▶ _Rows_:
* * *

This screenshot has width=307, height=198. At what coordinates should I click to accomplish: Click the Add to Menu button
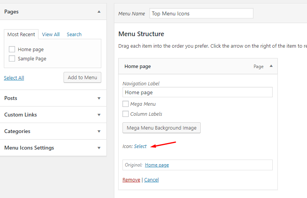coord(82,77)
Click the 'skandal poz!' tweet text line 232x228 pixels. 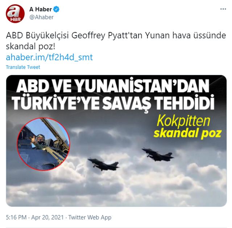[x=30, y=46]
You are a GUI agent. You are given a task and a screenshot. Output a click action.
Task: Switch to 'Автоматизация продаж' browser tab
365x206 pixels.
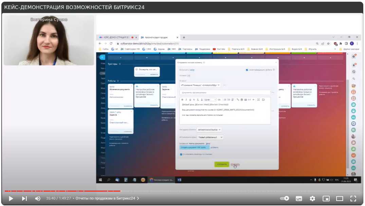click(x=159, y=37)
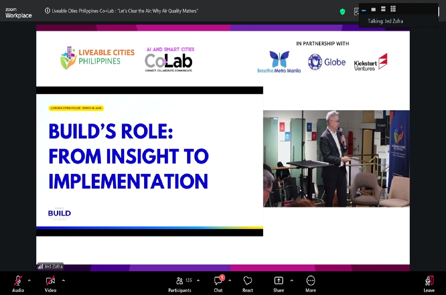Click the Share screen icon
This screenshot has height=295, width=446.
tap(279, 281)
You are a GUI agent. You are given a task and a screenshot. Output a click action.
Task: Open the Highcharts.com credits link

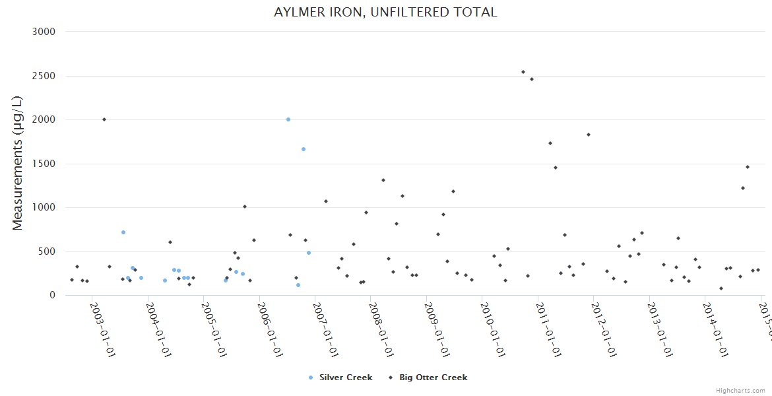742,391
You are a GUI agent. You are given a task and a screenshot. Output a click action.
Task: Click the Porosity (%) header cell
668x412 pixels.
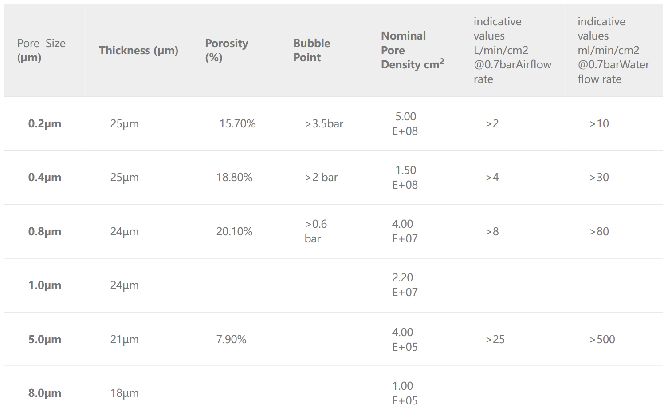(227, 50)
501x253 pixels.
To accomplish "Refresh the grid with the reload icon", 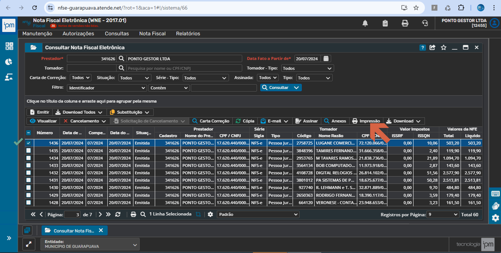I will (x=118, y=214).
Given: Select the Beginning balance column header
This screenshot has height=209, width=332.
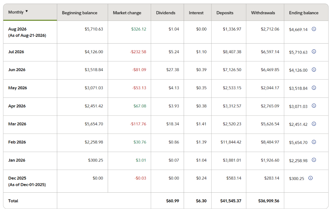Looking at the screenshot, I should [80, 13].
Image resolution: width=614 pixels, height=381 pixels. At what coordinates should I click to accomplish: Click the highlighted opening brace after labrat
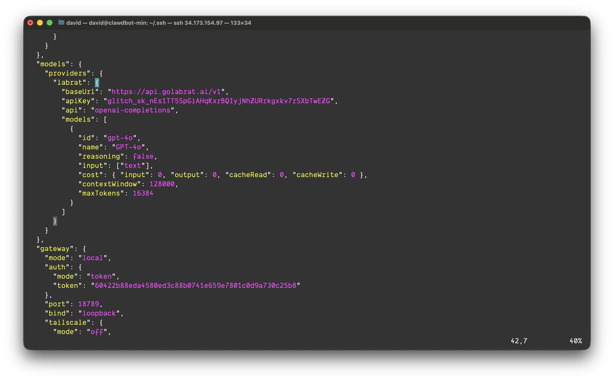(x=97, y=82)
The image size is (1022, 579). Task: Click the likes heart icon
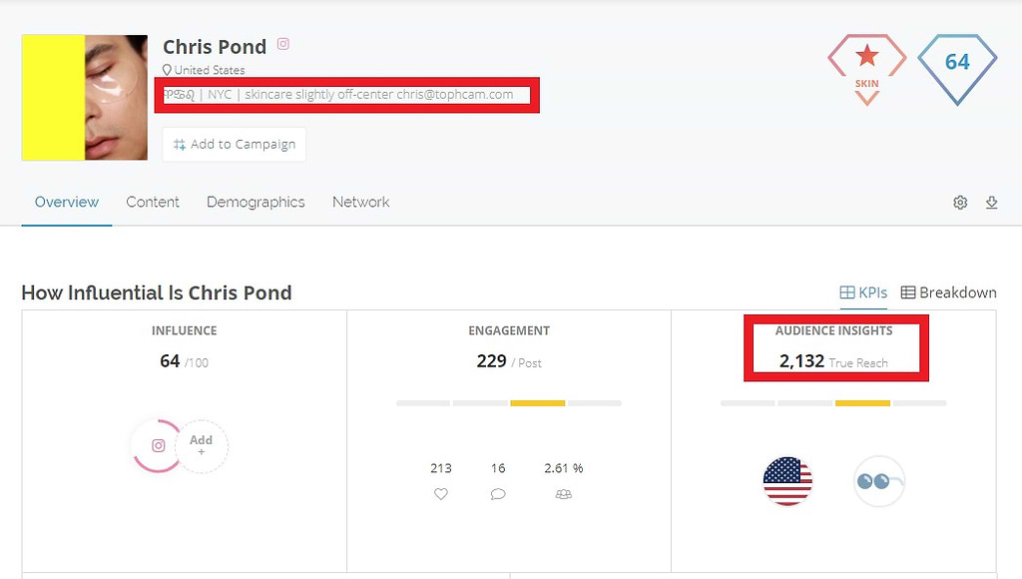[x=441, y=494]
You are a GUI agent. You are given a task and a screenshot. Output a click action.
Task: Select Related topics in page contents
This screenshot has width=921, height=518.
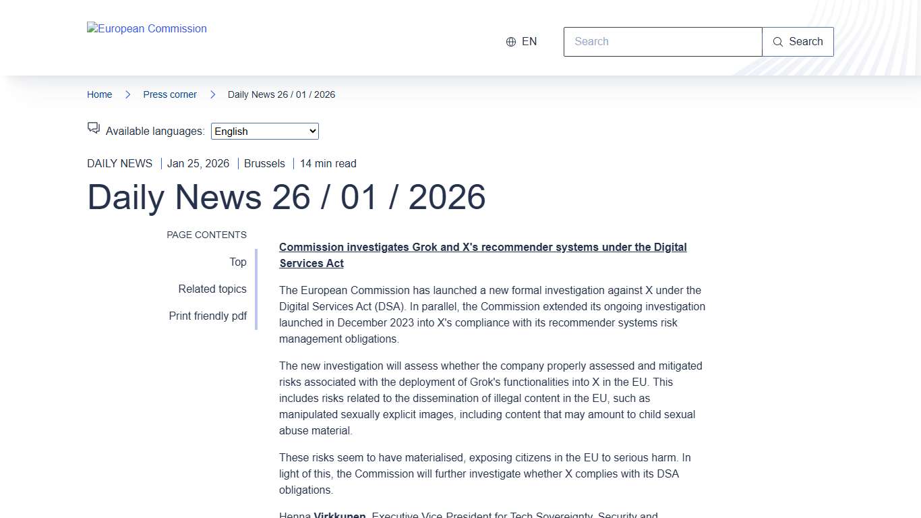pyautogui.click(x=212, y=289)
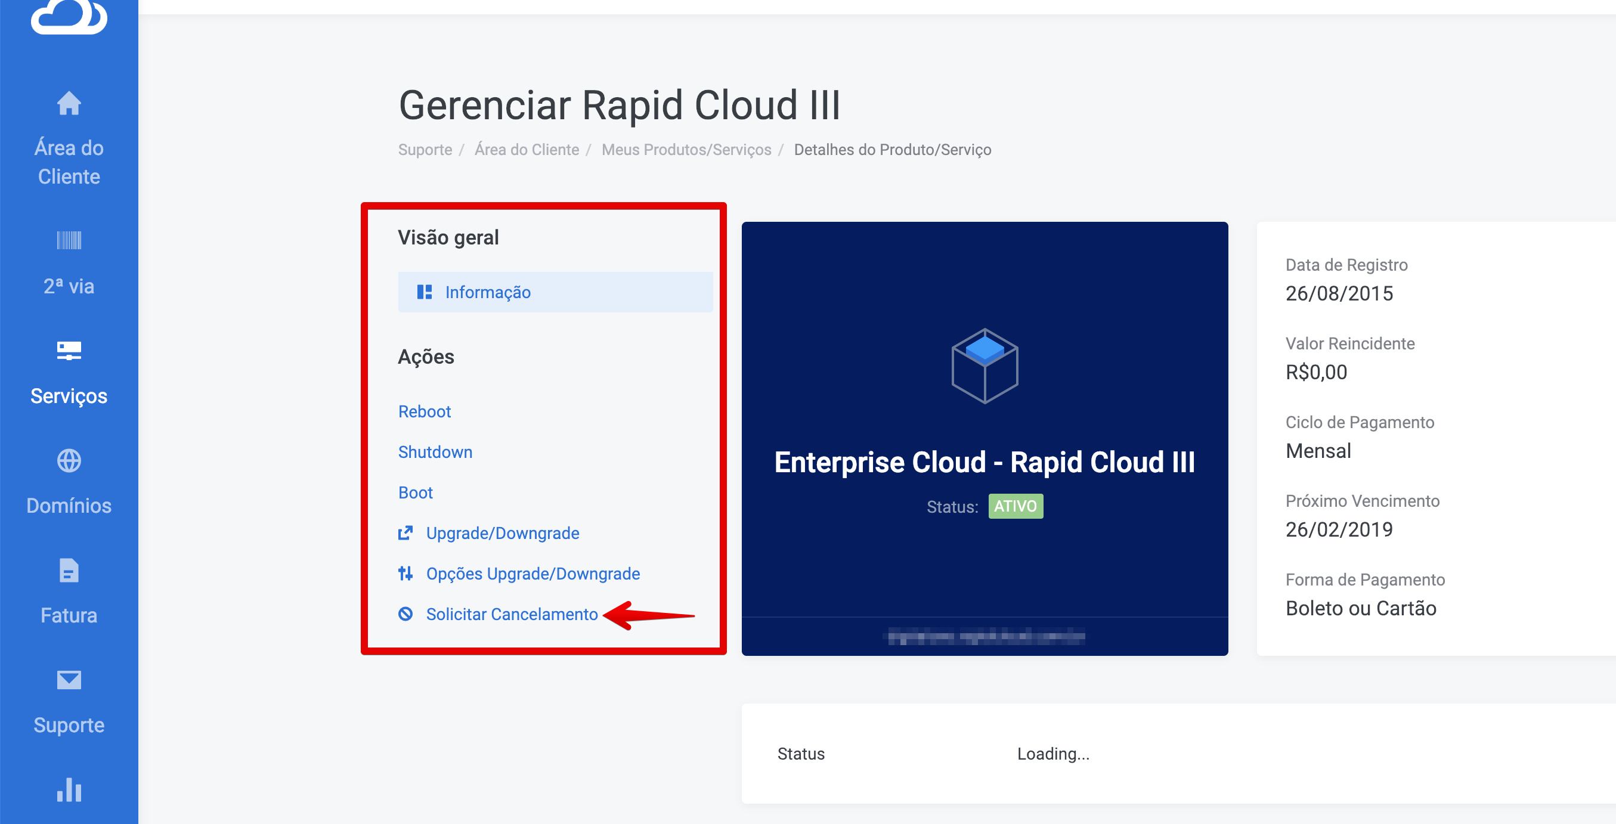
Task: Click the cloud logo in the sidebar
Action: tap(68, 16)
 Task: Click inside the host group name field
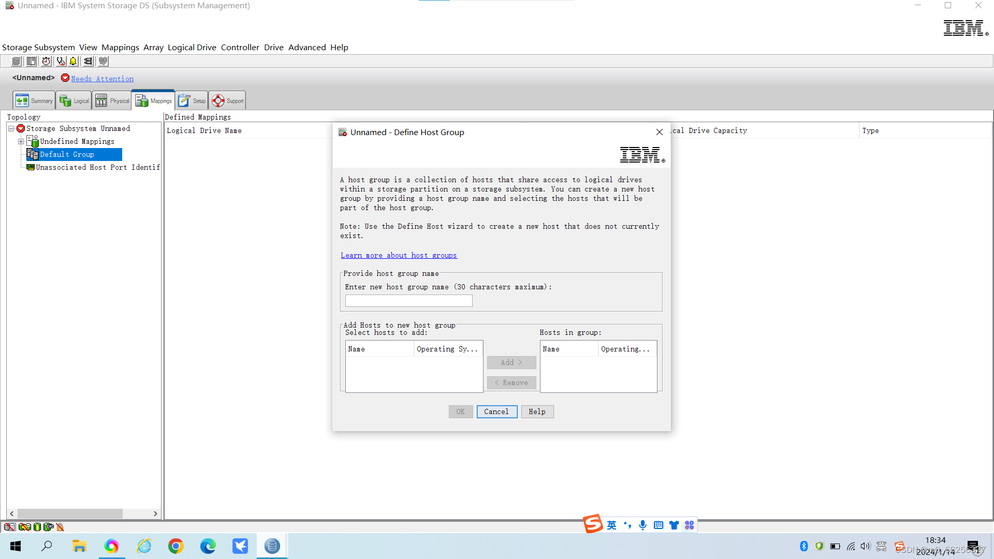click(408, 301)
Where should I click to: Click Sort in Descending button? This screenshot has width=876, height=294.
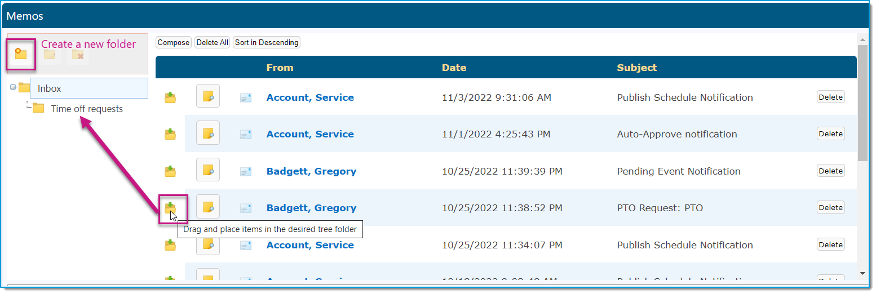267,42
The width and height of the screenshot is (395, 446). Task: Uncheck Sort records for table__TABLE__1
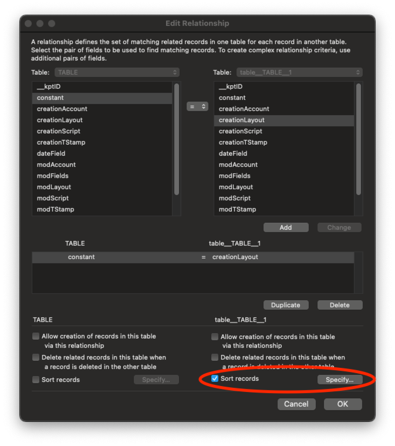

* * *

▶ _Problem_: Print the entries verbatim from the line containing "Where should I" through the end of the entries, including both ends. Leave out the pictures.

▶ _Answer_:
Where should I click to: Click Sort in Descending button? This screenshot has width=876, height=294.
267,42
The width and height of the screenshot is (395, 446). Task: Uncheck Sort records for table__TABLE__1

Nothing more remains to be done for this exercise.